---- Records to use
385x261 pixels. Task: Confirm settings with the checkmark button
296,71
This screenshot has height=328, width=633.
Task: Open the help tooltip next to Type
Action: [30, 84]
--------
Each of the records is to be written out again without alteration.

385x261 pixels. Task: Confirm settings with the checkmark button
296,71
This screenshot has height=328, width=633.
Task: Open the help tooltip next to Type
Action: [30, 84]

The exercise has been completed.